Eu não encontro nada sobre contraceptivos nos Evangelhos - apesar de, como diz a Teresa, eles terem existido desde sempre -, mas encontro muitas coisas sobre o cumprimento de leis que se tornam mais importantes do que a dignidade e as necessidades do Homem. Mas o que eu quero, para já, não é argumentar a favor ou contra a contracepção - é invocar o direito a que os meus argumentos sejam levados a sério, e não interpretados com paternalismo ou acusações de ignorância.
Amanhã regressarei ao tema. Para já, fiquem com a argumentação da Teresa Power:
Podes usar as pílulas e os preservativos que quiseres, desde que não estejas a chamar à tua relação um espelho da relação entre Cristo e a Igreja, ou seja, um sacramento. Na sua belíssima encíclica, que classificaste de infeliz, a Igreja condena a contraceção porque ela afasta o amor humano da "imagem e semelhança" do amor divino, que é um amor sem limite, abundante, aberto à vida, verdadeiro. Um católico, ao "casar pela Igreja", isto é, ao receber o sacramento, recebe também a responsabilidade de tornar a sua relação semelhante à relação esponsal entre Cristo e a Igreja. O amor de Cristo não é nunca um amor contraceptivo. Não há volta a dar!

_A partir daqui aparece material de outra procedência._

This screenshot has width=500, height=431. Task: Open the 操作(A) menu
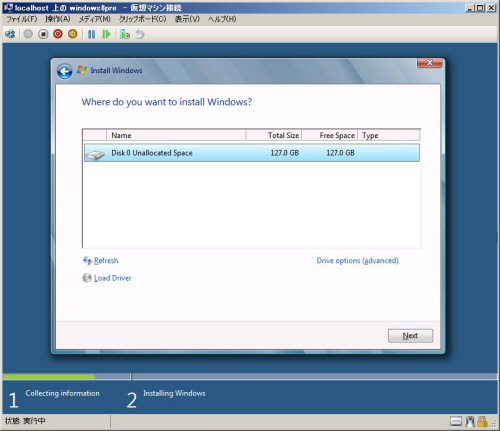pyautogui.click(x=58, y=19)
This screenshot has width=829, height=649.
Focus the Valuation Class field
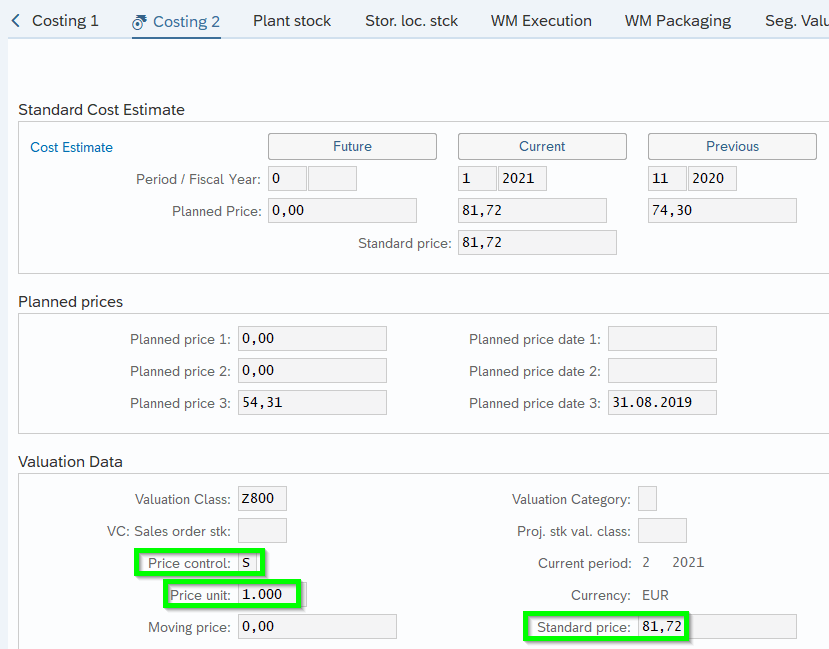[262, 499]
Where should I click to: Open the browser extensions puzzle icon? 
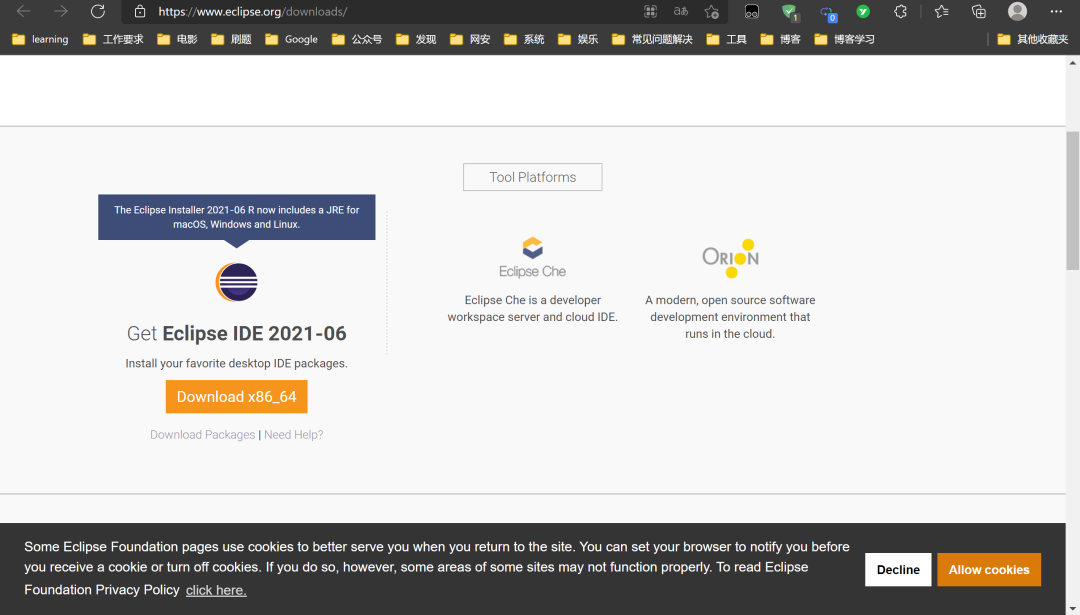click(x=900, y=12)
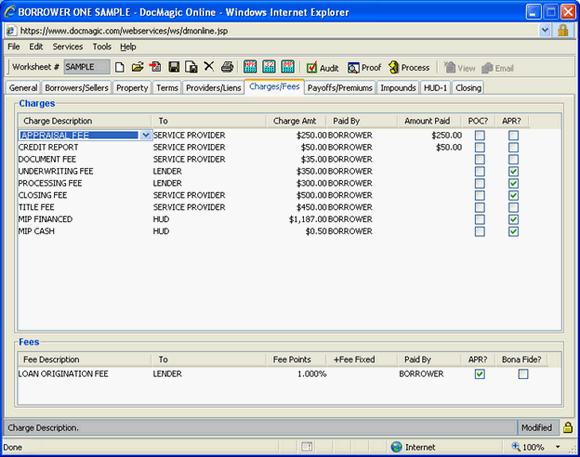
Task: Uncheck APR box for Underwriting Fee
Action: (513, 171)
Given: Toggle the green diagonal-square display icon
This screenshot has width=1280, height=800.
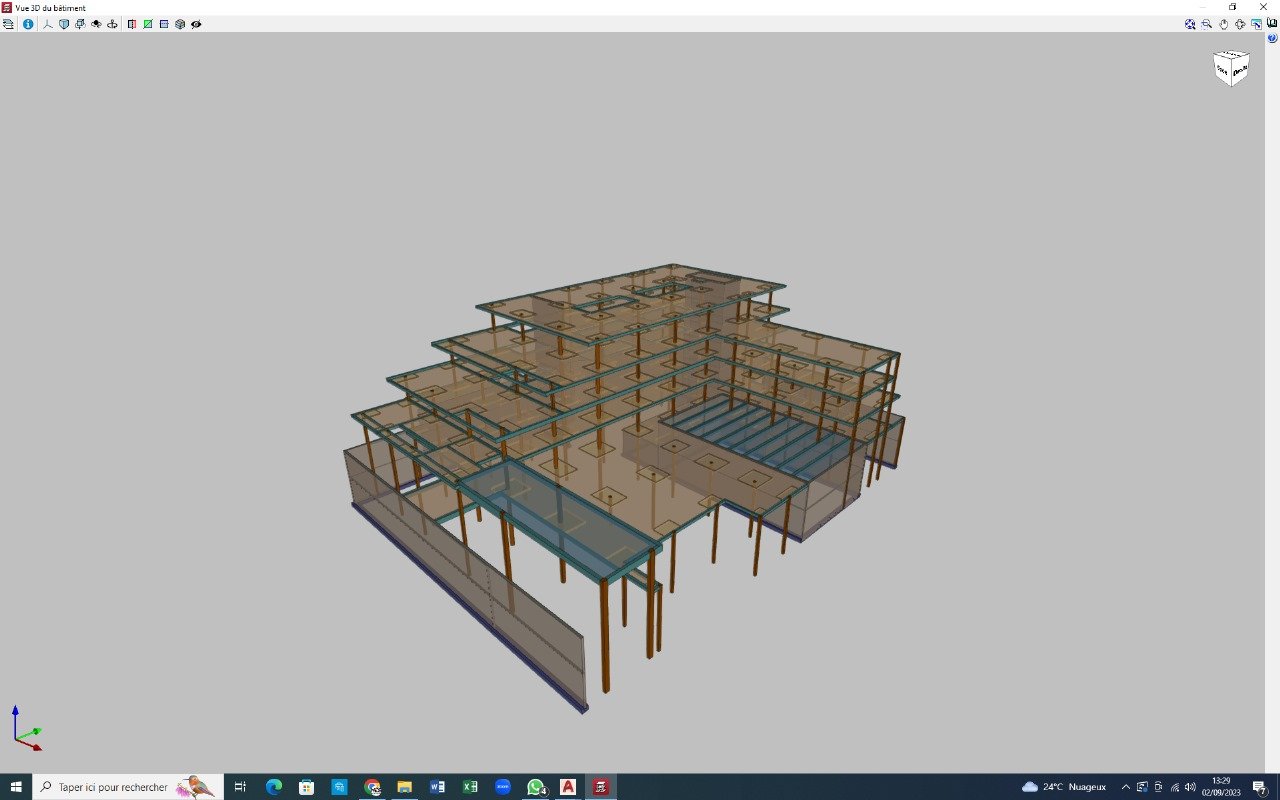Looking at the screenshot, I should 148,24.
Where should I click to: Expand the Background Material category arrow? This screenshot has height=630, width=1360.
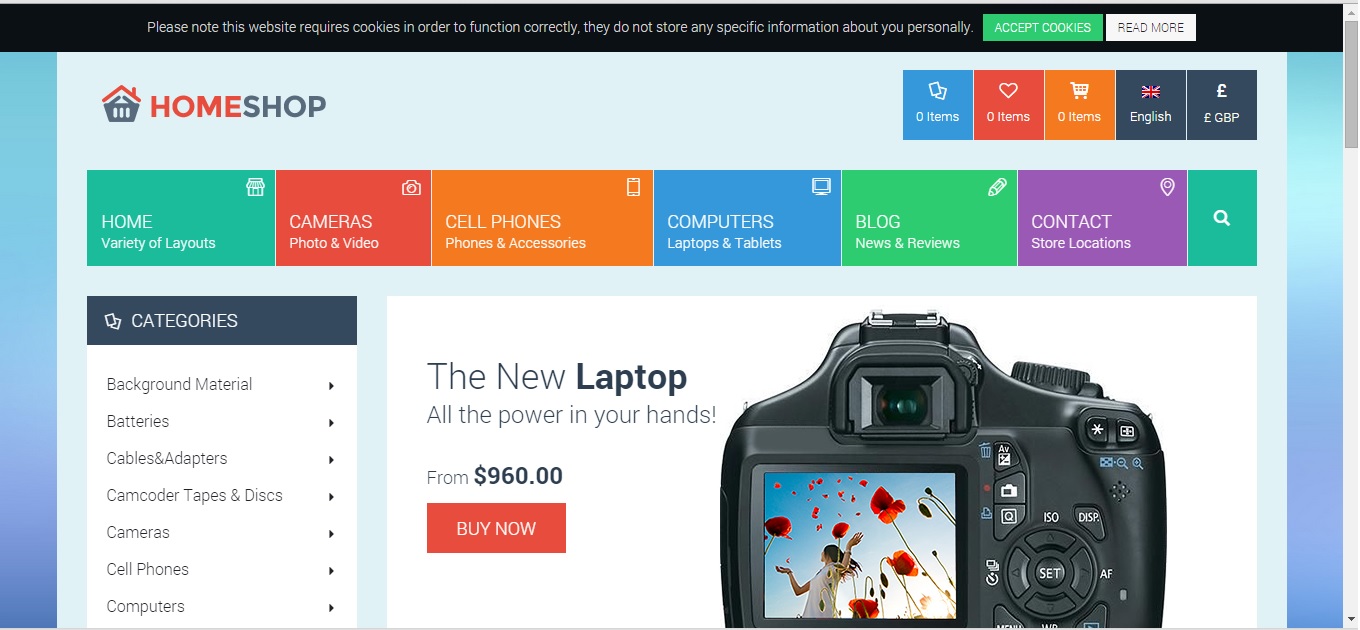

E deixa-me dizer-te, para encerrar o comentário - não comentarei mais sobre este tema - que mesmo que a Igreja dissesse outra coisa, eu nunca voltaria atrás na minha decisão de não tomar medicação para fazer amor. Acho triste um marido permitir à sua esposa tomar medicamentos - a pílula é um medicamento, sabias? - para que ela esteja sempre disponível para o sexo. O ciclo natural da mulher é uma das maiores maravilhas da natureza, e conhecê-lo e respeitá-lo em casal é uma das grandes graças que nós tivemos desde que nos casámos. A fertilidade feminina não é uma doença, não precisamos de medicação para viver uma vida sexual plena e feliz. Planeando naturalmente a nossa família, os dias deixam de ser todos iguais... Graças a Deus, a minha vida sexual é plena e abundante, os meus filhos também são numerosos, mas ainda não engravidei sem o desejar.